I was triggered by some biblical teachings and beliefs in regard to women. I was struggling with what it means that I am never allowed to speak in the public assembly, and that God seems to have designed His creation in a way that empowers men to abuse women.
Not because I wanted to speak in the public assembly, but because of what it might mean about God, that He wants me to be "seen but not heard". I felt unseen, uncared for and dismissed like a child who has childish thoughts and is annoying to the adults in the room. How could a god that requires my silence value me as a person? If God doesn't value me, then is He good? If He doesn't love me and value me as much as my husband, what does that mean for me? Are women just ornaments for men to enjoy?
My whole belief system is built around the belief that God loves me, that His motivation for everything is His goodness and love. The contrast between biblical instructions for/about women and the goodness of God created cognitive dissonance for me. If God loves and values me less than my husband, then I couldn't reconcile His goodness. I could have deconstructed and not looked back.
My deconstruction was triggered by pain, which resulted in questions.
The conclusions that I ultimately came to are these:
1. The rule of men over women is part of the curse. It might not feel good. Curses usually don't. Submitting to my husband is about more than just doing what he says. It is placing myself under the protection of my husband. Much like a country. When I submit to the government of the United States, I am entitled to the protection being a U.S. citizen offers me.
2. The subjugation, dismissiveness and abuse of women is not from God. It's the actions of men working on behalf of Satan. God does not condone the mistreatment of women. In fact, He tells men that if they do not treat their wives properly, He will not hear their prayers. Scripture is full of the protection of women. Passages that do not reflect the protection of women are passages that are simply telling the story of how men acted, they are not examples of how to live.
3. When I honestly looked at the questions, I recognized that I was projecting things onto God and the Bible that aren't necessarily true. My questioning God's goodness was the result of the actions and beliefs of people. Of other people's interpretation of scripture, not scripture itself. My relationship with God transcends other people, even though it operates amongst and in collaboration with them.
4. Everything I do rests on my belief that God exists, that He is good and that I matter to Him.
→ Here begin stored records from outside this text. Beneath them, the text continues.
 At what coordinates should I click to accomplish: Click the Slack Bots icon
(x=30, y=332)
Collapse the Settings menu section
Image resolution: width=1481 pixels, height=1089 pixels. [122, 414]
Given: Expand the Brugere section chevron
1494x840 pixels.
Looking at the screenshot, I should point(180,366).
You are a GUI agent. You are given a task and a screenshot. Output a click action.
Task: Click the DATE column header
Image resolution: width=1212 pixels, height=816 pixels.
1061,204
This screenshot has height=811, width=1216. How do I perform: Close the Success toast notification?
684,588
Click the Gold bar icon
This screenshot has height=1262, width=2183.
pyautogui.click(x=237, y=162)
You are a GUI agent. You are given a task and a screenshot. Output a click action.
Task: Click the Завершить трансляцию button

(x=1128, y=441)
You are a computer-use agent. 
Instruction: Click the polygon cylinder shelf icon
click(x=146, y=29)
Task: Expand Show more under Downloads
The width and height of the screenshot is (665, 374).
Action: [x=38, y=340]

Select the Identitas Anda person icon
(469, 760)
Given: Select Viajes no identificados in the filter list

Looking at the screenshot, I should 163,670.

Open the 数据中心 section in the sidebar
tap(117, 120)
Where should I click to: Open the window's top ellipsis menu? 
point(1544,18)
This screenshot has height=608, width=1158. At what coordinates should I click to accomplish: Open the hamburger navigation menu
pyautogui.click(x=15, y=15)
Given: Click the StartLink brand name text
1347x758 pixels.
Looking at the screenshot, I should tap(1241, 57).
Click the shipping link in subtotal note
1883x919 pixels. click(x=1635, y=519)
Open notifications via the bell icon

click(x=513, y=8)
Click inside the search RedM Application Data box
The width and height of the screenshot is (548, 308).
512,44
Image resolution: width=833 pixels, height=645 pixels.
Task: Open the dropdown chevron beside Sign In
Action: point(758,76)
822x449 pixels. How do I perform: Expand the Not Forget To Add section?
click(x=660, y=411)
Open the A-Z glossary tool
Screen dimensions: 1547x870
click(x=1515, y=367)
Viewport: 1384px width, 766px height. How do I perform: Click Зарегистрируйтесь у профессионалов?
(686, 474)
As a parent, I understand that sometimes I've had to require things of my children that they deemed as unfair. They could not see the big picture that I could see. In a small way, I see my submission to God in the same way. I am willing to submit to something that might seem like an injustice, because I admittedly can't see the big picture that God can see.
The truth is, I still don't understand why God allowed Paul to command women to be silent in the church, or any of the other things that Paul says about women. My shift in attitude has allowed me to not understand but remain committed. I've read arguments for why this isn't meant for us today. Maybe it's not, but so far I'm not convinced enough to be willing to lay it aside.
Each time I submit or remain quiet, I see myself laying those things at God's feet. I don't see them as my subjugation. I see them as my sacrifice. I don't need to know what he's doing with them. I trust that He is good and has my best interests at heart. I trust that He sees the big picture and I feel grateful for the practice.
I still struggle sometimes. Women being silent in the church and submissive in homes can cultivate an environment of unconscious misogyny. If I see this happen, I remind myself that people are not God and their attitudes and actions aren't His.
As my relationship with my husband has grown and developed, I've learned to take refuge in it. My husband respects me, and listens to me. He is a godly man that reflects God's love to me. I trust Michael to take me into consideration, and I trust God to work on my behalf. I speak the truth in love, if I'm called to, but ultimately I stay in my lane and watch God work.